# [Stata] Pearson correlation analysis and plotting correlations (pwcorr and heatplot)

Correlation analysis is a statistical technique that measures the strength and direction of the relationship between two variables. In this blog post, I will show you how to conduct pairwise correlation analysis in Stata. **Pairwise correlation** treats each pair of variables separately and only includes observations that have valid values for each pair in the data set.

### Pearson correlation coefficients

Pearson correlation coefficient is a measure of the linear relationship between two continuous variables. It indicates the strength and the direction of the association between the variables. **It has a value between -1 and 1, where -1 means a perfectly negative correlation and 1 means a perfectly positive correlation**.

r = \frac{\sum_{i=1}^{n}(X_i - \bar{X})(Y_i - \bar{Y})}{\sqrt{\sum_{i=1}^{n}(X_i - \bar{X})^2}\sqrt{\sum_{i=1}^{n}(Y_i - \bar{Y})^2}}

**r (Pearson correlation coefficient):**This is the value we’re trying to calculate, and it ranges between -1 and 1.**n (Number of data points):**This represents how many pairs of values you have for X and Y.**Xᵢ and Yᵢ:**These are individual data points or observations from X and Y, respectively. The subscript “i” represents a specific data point out of the total “n” data points.**X̅ (Mean of X) and \Ȳ (Mean of Y)**: These are the averages (means) of all the X and Y values, respectively. They represent the central tendencies of the data.

**Calculation Steps **

For deeper understanding on the formula, please watch this video!

To interpret the Pearson correlation coefficient, you can use the following guidelines:

- A value close to 0 means that there is no linear relationship between the variables.
- A value close to 1 or -1 means that there is a strong linear relationship between the variables.
- A positive value means that as one variable increases, the other variable also tends to increase.
- A negative value means that as one variable increases, the other variable tends to decrease.

For example, if the Pearson correlation coefficient between height and weight is 0.7, there is a moderate positive linear relationship between height and weight. As height increases, weight also tends to increase. The following interactive graph by Dr. John V. Kane would also be helpful for understanding!

`pwcorr`

command

To perform pairwise correlation, you can use the `pwcorr`

command, followed by a list of variables that you want to examine. For example, if you want to find the pairwise correlation coefficients between var1, var2, and var3 with the significance of each pair, you can use the following command. Stata will display a matrix of correlation coefficients, along with the number of observations used for each pair.

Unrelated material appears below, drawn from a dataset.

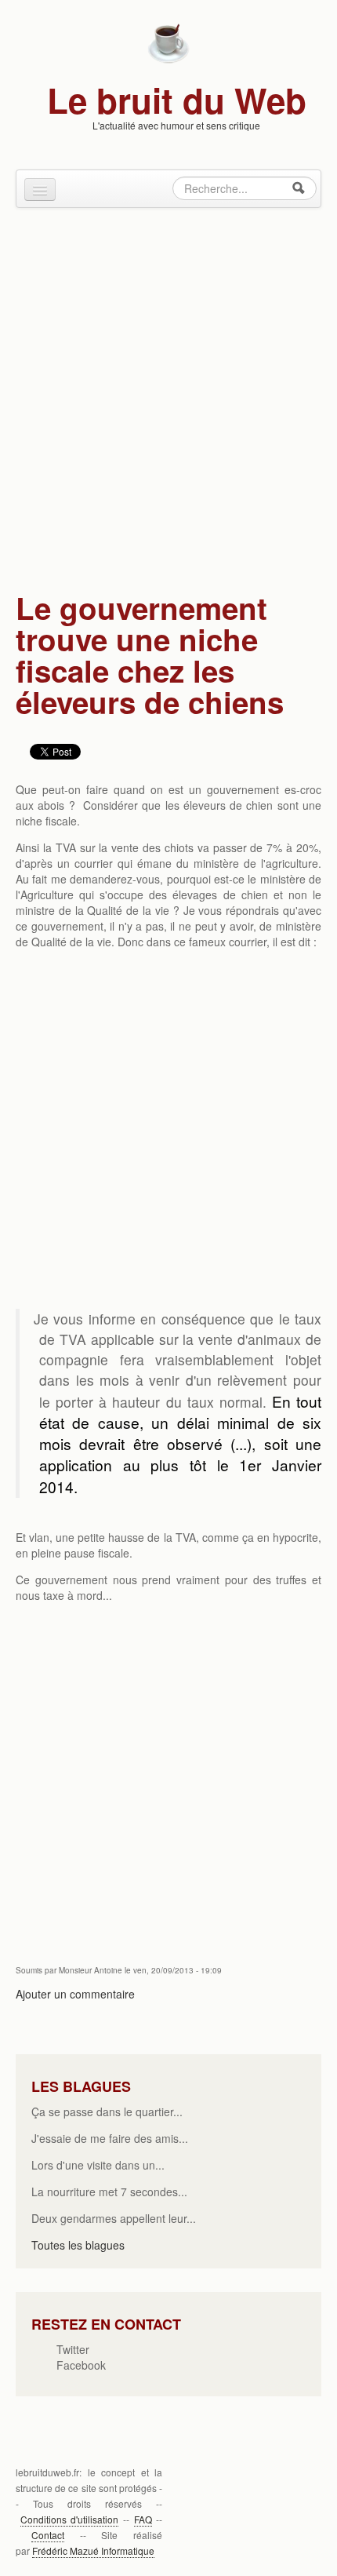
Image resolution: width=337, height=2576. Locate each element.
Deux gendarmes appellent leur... (113, 2218)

`pwcorr var1 var2 var3, sig `

With `star(.05)`

option, Stata will display asterisks next to the coefficients that are significant at the 95% level of CI. You can change the significance level by using the star option.

`pwcorr var1 var2 var3, sig star(.05)`

**Rule of Thumb**

There is no definitive rule of thumb for interpreting the size of the correlation coefficient in social science, as different fields and contexts may have different standards and expectations. However, one possible guideline is based on the work of Cohen (1988), who suggested the following values for strong, moderate and weak relationships:

Correlation coefficient | Strength of correlation |
---|---|

< 0.20 | Very weak or negligible |

0.20-0.40 | Weak |

0.40-0.60 | Moderate |

0.60-0.80 | Strong |

0.80-1.00 | Very strong |

These values are not absolute, but rather relative to the research question and the domain of study. For example, in psychology, a correlation of 0.3 may be considered meaningful, while in natural science, a correlation of 0.9 may be considered trivial.

Another way to interpret the correlation coefficient is to look at the coefficient of determination (r^2), which is the square of the correlation coefficient. It represents the proportion of variance in one variable that is explained by the variance in the other variable. For example, if r = 0.7, then r^2 = 0.49, which means that 49% of the variation in one variable can be accounted for by the variation in the other variable.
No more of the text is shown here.